Mrs Clinton becomes the presumptive Democratic nominee and the first woman to lead a major party into a US presidential election, eight years after she lost the Democratic race to Barack Obama in her first bid for the White House.
The former US secretary of state should be formally confirmed as the nominee at the party's national convention in Philadelphia which starts on July 25th.
The watershed moment all but concludes a bruising Democratic primary battle and allows Mrs Clinton to pivot towards the five-month general election campaign against the presumptive Republican nominee Donald Trump.
The announcement came a day earlier than expected, as Mrs Clinton was in line to secure the nomination in the final six state contests voting today - California, Montana, New Jersey, New Mexico and North and South Dakota.
Ahead of those votes, the Associated Press found that she had secured enough pledged delegates in 44 state votes along with super-delegates - party leaders and elected officials - to reach the required 2,383 delegates to take the nomination.
Other media, including NBC News and CNN, later confirmed Mrs Clinton’s presumptive victory in delegate counts of their own.
She was just 23 delegates short of the crucial number following her victory in Puerto Rico’s Democratic presidential primary on Sunday and she received enough commitments from super-delegates on Monday to win the nomination.
The 68-year-old politician declared herself “flattered” in a tweet in response to the announcement but kept her focus on the final state votes today.
“According to the news, we are on the brink of a historic, historic unprecedented moment, but we still have work to do, don’t we?” she told supporters at a campaign rally in Long Beach, California last night.
“We have six elections tomorrow and we’re going to fight hard for every single vote, especially right here in California.”
The historic moment is a blow to Vermont senator Bernie Sanders who was hoping to secure a win in California, the most populous US state and the biggest Democratic primary with 475 delegates at stake, to prolong his campaign.
AP put Mrs Clinton’s support among pledged delegates at 1,812 and super-delegates at 571, giving her a total of 2,383, compared with 1,521 pledged delegates and 48 super-delegates, totalling 1,569, for Mr Sanders.
"This is an important milestone, but there are six states that are voting [ON]Tuesday with millions of people heading to the polls, and Hillary Clinton is working to earn every vote," said her campaign manager Robby Mook.
Mr Sanders (74) pushed back at the announcement refusing to relent on his plan to convince super-delegates at the convention that he is the strongest candidate to beat Mr Trump based on hypothetical head-to-head polls.
"It is unfortunate that the media, in a rush to judgment, are ignoring the Democratic national committee's clear statement that it is wrong to count the votes of super-delegates before they actually vote at the convention this summer," said his campaign spokesman Michael Briggs in a statement.
“Secretary Clinton does not have and will not have the requisite number of pledged delegates to secure the nomination.
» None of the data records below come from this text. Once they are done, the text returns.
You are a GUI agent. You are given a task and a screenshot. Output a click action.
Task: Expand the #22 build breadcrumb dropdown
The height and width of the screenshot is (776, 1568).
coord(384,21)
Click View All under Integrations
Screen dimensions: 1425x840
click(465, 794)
She will be dependent on super-delegates who do not vote until July 25th and who can change their minds between now and then.”
The Sanders campaign has argued that more than 400 super-delegates endorsed Mrs Clinton 10 months before the first caucuses and primaries began on February 1st, and before any other candidate was in the race.
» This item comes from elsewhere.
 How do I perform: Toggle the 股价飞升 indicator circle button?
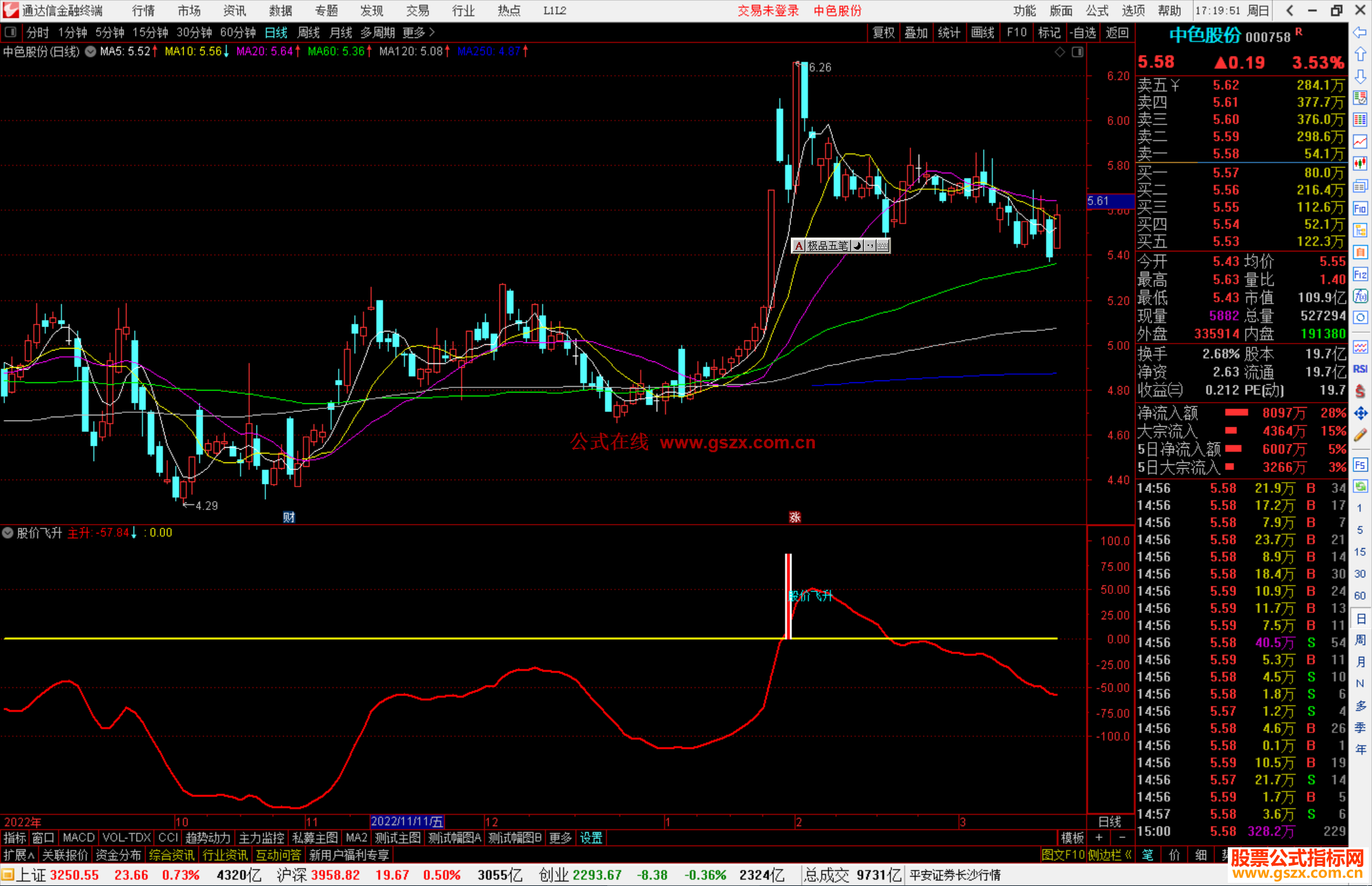click(8, 533)
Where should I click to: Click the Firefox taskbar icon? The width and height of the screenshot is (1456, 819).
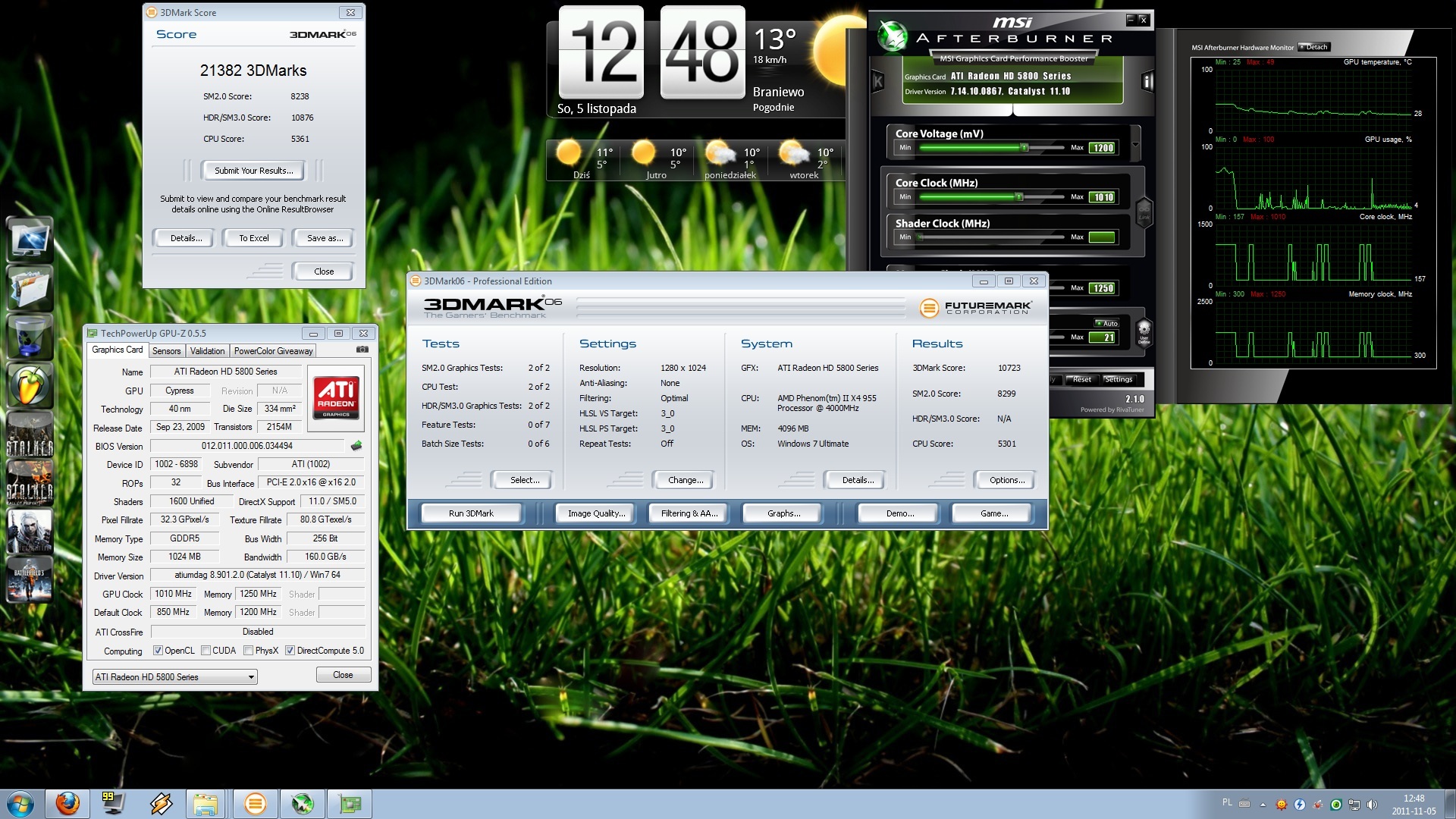pyautogui.click(x=67, y=803)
The self-professed democratic socialist, an independent and quarter-century veteran of the US congress, has run a surprisingly strong race against a candidate considered a near-certainty for the Democratic nomination on a campaign that has won over the support of young voters and grassroots progressives.
Mr Sanders’s plans to introduce free universal healthcare and college education along with his criticism of a “corrupt” campaign finance system and powerful big corporations helped him win over .
Mrs Clinton's strong support among African-American and Hispanic voters and her victories across the American South and in the big states of New York, Texas, Florida, Ohio and Pennsylvania left her with an unassailable lead.
She is due to hold an election night party near her campaign headquarters in Brooklyn, New York tonight following the final day of multi-state votes.
The District of Columbia will hold the final Democratic primary on June 14th.